_SOURCE PASSAGE_
◆ ◆ ◆ ◆

During last week’s Latino Action Summit on Worker Health and Safety in Houston, Labor Secretary Solis said:

“…I am urging Congress to pass the Protecting Americas Workers Act to give vulnerable workers more security when they speak out to defend their lives.”

That was the first time I’ve heard the Labor Secretary publicly mention PAWA and those were some welcome words.  The bill, HR 2067, is quite modest in its approach to enhancing the OSH Act.  It would:

  • adjust monetary penalties for violating H&S standards to the inflation rate
  • improve whistleblower protections and procedures for workers who exercise their H&S rights
  • ensure State and local employees are given H&S protections
  • require OSHA to investigate all fatalities and serious injury incidents
  • give family-member victims of workplace fatalities the right to meet with OSHA before citations are issued, make a victim’s impact statement to the OSH Review Commission

Yet, prior to last week, Mrs. Solis had been largely silent about it.  In fact, it was just a month ago that we first heard officially the Obama Administration’s position on the bill when Dr. David Michaels, the OSHA Assistant Secretary testified in support of the legislation.  (TPH post here)

◆ ◆ ◆ ◆

_PROBLEM 1_
Please reproduce the rows verbatim, from the line containing "Select the 盐酸帕罗西汀肠溶缓释片 cell" through the final row, including both of those lines.

◆ ◆ ◆ ◆

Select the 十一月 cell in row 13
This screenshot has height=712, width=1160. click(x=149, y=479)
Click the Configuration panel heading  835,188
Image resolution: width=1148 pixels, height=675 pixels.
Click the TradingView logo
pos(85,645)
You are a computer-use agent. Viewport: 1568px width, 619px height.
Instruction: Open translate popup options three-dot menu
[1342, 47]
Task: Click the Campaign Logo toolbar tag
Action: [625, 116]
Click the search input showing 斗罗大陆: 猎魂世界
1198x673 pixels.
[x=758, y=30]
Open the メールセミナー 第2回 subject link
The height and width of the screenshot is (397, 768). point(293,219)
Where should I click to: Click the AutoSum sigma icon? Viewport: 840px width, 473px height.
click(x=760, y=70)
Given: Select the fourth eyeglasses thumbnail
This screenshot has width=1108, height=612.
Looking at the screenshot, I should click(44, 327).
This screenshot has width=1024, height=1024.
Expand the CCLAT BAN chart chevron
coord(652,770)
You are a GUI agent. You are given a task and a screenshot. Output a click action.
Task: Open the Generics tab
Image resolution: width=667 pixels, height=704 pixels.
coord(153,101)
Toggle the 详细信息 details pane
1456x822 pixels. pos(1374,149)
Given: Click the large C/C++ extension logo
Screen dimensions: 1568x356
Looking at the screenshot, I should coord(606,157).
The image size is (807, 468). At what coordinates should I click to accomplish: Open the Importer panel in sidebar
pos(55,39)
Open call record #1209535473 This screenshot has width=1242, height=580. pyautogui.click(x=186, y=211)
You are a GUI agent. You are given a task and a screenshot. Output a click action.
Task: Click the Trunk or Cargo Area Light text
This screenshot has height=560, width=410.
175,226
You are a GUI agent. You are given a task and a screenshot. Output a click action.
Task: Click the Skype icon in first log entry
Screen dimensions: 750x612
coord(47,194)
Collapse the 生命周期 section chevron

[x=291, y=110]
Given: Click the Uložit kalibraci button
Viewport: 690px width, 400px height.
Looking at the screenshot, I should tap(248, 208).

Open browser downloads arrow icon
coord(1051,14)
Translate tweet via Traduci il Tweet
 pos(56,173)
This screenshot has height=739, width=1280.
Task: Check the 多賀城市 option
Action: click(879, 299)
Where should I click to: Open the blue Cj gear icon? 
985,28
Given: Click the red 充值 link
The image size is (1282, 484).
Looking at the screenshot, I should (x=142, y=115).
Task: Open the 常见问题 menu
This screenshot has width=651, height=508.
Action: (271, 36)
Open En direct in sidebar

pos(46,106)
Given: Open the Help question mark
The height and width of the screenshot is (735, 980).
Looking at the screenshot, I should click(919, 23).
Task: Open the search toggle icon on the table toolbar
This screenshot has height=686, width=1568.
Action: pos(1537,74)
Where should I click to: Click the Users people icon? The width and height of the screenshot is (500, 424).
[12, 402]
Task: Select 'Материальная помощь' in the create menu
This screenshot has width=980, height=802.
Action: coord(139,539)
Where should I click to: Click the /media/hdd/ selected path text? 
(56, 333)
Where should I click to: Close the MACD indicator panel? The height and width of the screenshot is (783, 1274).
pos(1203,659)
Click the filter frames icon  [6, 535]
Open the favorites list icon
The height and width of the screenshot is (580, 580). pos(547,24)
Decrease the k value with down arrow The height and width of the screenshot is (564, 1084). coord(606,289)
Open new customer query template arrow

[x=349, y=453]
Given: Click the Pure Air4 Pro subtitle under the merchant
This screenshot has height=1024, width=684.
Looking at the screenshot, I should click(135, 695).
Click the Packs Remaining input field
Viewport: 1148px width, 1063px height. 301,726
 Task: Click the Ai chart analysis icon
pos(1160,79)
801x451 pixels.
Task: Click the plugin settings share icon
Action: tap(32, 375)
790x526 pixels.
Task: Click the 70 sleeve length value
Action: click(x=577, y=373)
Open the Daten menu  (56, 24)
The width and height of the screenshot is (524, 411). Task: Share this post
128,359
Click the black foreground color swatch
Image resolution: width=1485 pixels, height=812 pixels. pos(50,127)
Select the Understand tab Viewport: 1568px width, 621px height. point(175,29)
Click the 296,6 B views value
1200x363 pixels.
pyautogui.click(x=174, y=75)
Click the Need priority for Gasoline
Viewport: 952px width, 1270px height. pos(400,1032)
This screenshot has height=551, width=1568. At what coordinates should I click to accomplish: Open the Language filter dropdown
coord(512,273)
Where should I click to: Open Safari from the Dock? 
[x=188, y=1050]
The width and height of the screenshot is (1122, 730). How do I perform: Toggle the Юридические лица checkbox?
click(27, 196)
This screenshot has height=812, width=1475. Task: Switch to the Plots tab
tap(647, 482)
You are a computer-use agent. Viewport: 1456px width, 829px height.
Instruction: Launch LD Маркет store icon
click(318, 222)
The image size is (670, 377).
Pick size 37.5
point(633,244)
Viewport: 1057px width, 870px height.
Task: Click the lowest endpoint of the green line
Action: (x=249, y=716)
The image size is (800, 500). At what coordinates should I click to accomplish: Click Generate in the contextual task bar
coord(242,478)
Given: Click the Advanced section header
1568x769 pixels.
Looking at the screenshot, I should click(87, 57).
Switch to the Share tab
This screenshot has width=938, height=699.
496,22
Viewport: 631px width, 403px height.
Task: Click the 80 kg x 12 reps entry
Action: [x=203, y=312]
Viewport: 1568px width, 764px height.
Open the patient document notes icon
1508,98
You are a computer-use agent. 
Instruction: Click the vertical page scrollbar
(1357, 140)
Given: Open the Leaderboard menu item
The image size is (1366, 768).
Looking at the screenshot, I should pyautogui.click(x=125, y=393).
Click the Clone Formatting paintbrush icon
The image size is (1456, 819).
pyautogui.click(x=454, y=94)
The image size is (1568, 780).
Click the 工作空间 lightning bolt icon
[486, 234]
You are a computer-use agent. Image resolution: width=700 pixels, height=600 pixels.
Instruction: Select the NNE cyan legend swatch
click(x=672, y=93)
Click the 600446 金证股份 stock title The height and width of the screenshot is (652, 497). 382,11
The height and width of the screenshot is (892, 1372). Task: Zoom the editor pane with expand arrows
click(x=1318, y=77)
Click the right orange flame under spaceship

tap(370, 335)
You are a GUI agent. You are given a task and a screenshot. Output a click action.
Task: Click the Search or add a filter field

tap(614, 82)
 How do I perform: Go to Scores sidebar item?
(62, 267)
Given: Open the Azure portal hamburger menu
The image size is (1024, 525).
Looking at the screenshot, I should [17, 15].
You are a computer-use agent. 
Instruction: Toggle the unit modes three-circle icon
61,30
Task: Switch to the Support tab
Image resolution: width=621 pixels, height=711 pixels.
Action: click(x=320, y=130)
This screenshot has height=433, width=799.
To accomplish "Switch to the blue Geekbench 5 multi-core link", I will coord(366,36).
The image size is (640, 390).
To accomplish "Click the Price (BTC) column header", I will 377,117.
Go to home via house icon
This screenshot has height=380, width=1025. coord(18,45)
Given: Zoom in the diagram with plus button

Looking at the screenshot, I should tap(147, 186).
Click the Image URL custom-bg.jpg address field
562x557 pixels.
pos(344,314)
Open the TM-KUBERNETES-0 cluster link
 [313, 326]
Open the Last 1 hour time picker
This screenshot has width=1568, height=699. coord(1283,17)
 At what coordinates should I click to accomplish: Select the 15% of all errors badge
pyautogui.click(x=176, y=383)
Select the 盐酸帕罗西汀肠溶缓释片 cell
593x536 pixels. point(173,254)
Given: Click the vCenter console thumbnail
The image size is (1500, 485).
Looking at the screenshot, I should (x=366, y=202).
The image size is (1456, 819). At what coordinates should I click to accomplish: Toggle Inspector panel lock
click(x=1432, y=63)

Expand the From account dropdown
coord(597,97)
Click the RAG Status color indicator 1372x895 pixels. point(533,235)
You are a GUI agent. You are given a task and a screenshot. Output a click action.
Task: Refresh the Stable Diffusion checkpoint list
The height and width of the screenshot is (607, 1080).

◆ ◆ ◆ ◆

_PROBLEM 2_
Translate this sentence from the passage about the Protecting America's Workers Act into Spanish: "The bill, HR 2067, is quite modest in its approach to enhancing the OSH Act."

_RESULT 1_
Select the 盐酸帕罗西汀肠溶缓释片 cell
593x536 pixels. point(173,254)
Given: Click the vCenter console thumbnail
The image size is (1500, 485).
Looking at the screenshot, I should (x=366, y=202).
The image size is (1456, 819). At what coordinates should I click to accomplish: Toggle Inspector panel lock
click(x=1432, y=63)

Expand the From account dropdown
coord(597,97)
Click the RAG Status color indicator 1372x895 pixels. point(533,235)
You are a GUI agent. You are given a task and a screenshot. Output a click action.
Task: Refresh the Stable Diffusion checkpoint list
The height and width of the screenshot is (607, 1080).

_RESULT 2_
El proyecto de ley, HR 2067, es bastante modesto en su enfoque para mejorar la Ley OSH.